Psychic Force started life as a little-known fighting game for the Playstation that I became addicted to back in 1997 simply because I saw images of the animated intro in a gaming magazine and loved the character designs. Indeed, the intro to the game remains one of the best opening sequences I’ve ever seen, with great music, extremely dynamic animation and those really great-looking characters. I became a great fan and sought out the rare Puzzle Taisen spin-off, released only in Japan, because it, too, had a great animated intro – although the song was very cheesy. I spent hours on a 56.6kb modem getting fanart, ordering doujinshi anthologies I couldn’t read, and of course playing the game. And at some point, I got hold of two versions of the OVA – a Hong Kong DVD with nice transfer but utterly impenetrable subtitles, and a fansub with VHS transfer and much better (though still poor by today’s standards) subs from the old tape-trading days.

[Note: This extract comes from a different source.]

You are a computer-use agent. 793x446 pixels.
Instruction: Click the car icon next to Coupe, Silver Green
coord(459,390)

The OVA takes its story from the game, which seems to be highly influenced by The X-Men. In 2010, more and more people are showing signs of having evolved further than the rest of the human race. Telekinesis, elemental control and, it would seem, a universal ability to fly mark these ‘Psychickers’, and so of course begins the subjugation of and experimentation on innocents by government authorities so ubiquitous in such stories. An organisation called NOA, led by a man with the decidedly unthreatening name Keith, begins to fight back, and commences a hostile takeover. But the more sinister Wong, with control over time itself, is the one really pulling the strings, and his ambitions go further than emancipation. The government is not alone in opposing NOA, as a group of young superpowered heroes led by Burn, a young man with control over fire, is leading the counterattack.

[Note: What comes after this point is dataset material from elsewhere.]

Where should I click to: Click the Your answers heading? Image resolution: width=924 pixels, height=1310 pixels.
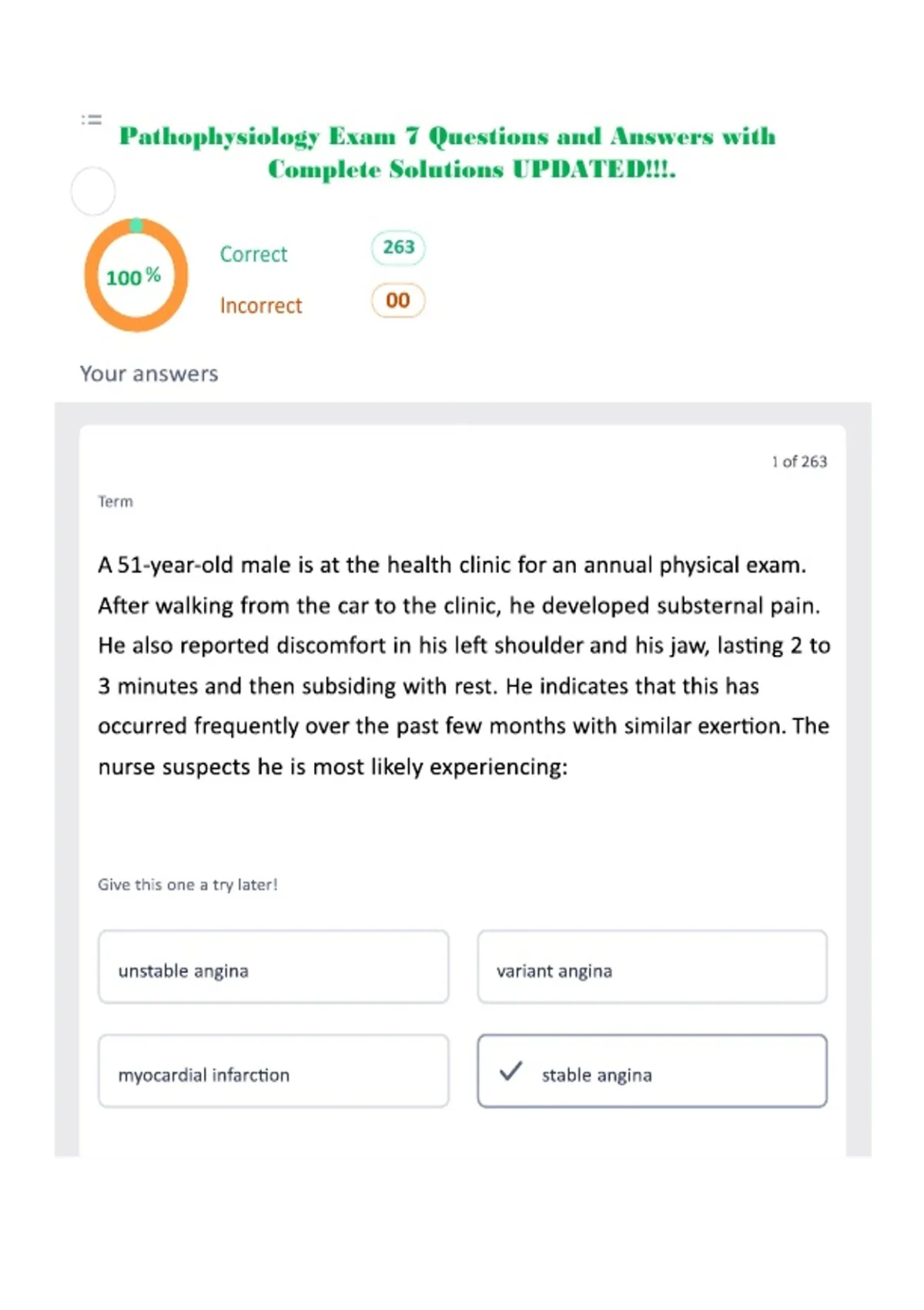149,374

The OVA has a lot of story to fit into just one hour, and squanders most of it with a lengthy and highly unimaginative flashback to the friendship between Burn and Keith that blossomed several years earlier. Most minor characters, including my favourite, the vulnerable and terrified young Emilio, get only cameo roles, and poor Wendy’s story barely gets touched upon at all – but she fares better than Genma, who never even meets any of the other characters. The worst part is the ending, where Wong begins to feel threatened in a fight against Brad and Sonia, who he has previously been controlling with Keith’s help, and…blows everything up. Just like that. He gets some of his hair cut off…so he blows up the building. Way to wrap up the plot.
There’s a rich story and an impressive aesthetic to Psychic Force, even if both are really very derivative. But unfortunately only the simplest and least impressive parts make it to the anime adaptation, and the screenplay must be one of the laziest I’ve ever encountered. A disappointing adaptation of a favourite property.